With it listed in the book, transgender individuals can seek out help for their condition.
“It’s also a bad thing it’s in the DSM because doctors and psychiatrists can say ‘Look, it’s in this book, which means there is something wrong with you that we can fix,’” she said.
Grossman went to see the only gender therapist in Southwest Virginia, Andy Matzner, who operates out of Roanoke. Matzner, a licensed clinical social worker and life coach, sees people who come from hours away for approval to begin hormones. Though it is recommended they go through three months of gender therapy, Matzner believes that such an extensive therapy treatment isn’t necessary.
“Usually people know from a very young age that they’re transgender. It’s just a matter of when they want to begin the transition,” Matzner said. “I hate to make people jump through those hoops if they don’t have to.”
Matzner said that no one he ever treated has expressed regret over the transition. However the thing most commonly addressed is the anxiety of passing as the opposite gender.
“Once you start living as the opposite gender, it can be scary. What happens if I have to use the bathroom? What happens if someone figures me out?” Matzner said.
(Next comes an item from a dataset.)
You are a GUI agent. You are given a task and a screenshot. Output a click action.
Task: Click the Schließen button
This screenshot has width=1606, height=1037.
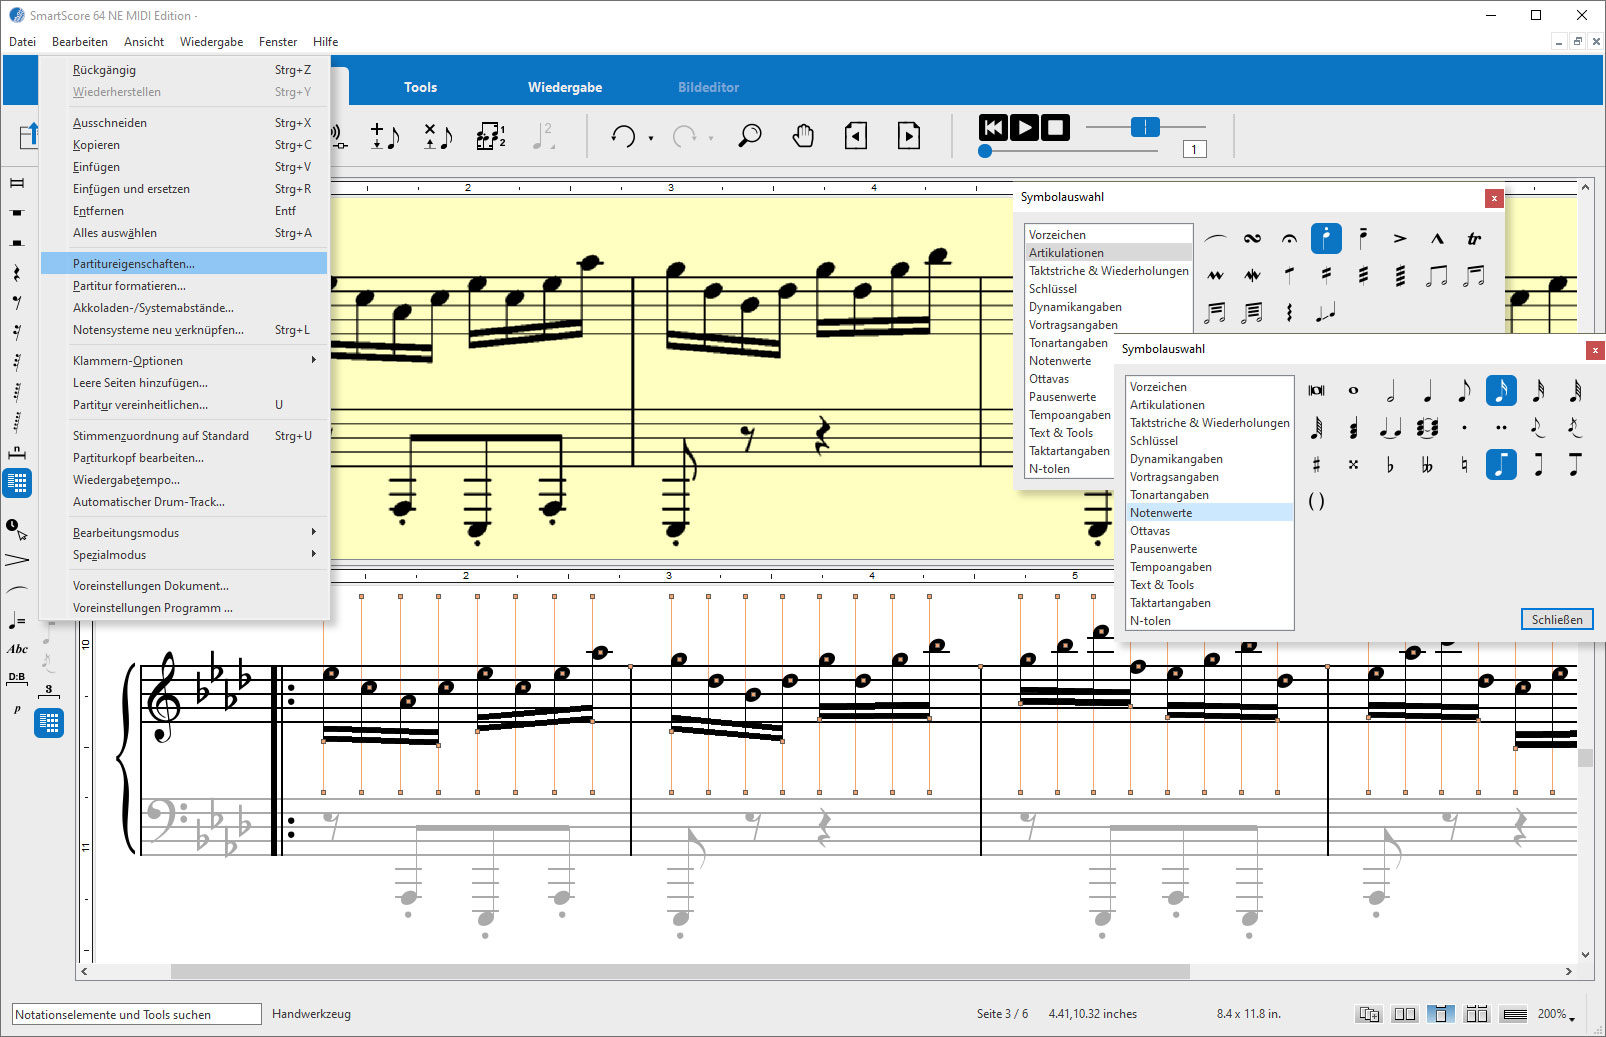click(x=1556, y=619)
Grossman typically passes as a man thanks to a binder that restricts his chest and facial hair from hormone replacement therapy he’s been receiving for the last year and a half. However, when speaking on the phone with clients, it’s not uncommon for the voice at the end of the line to mistake him for a woman.
The testosterone is administered in the form of an injection once every two weeks, and Grossman will have to continue with the testosterone for the rest of his life.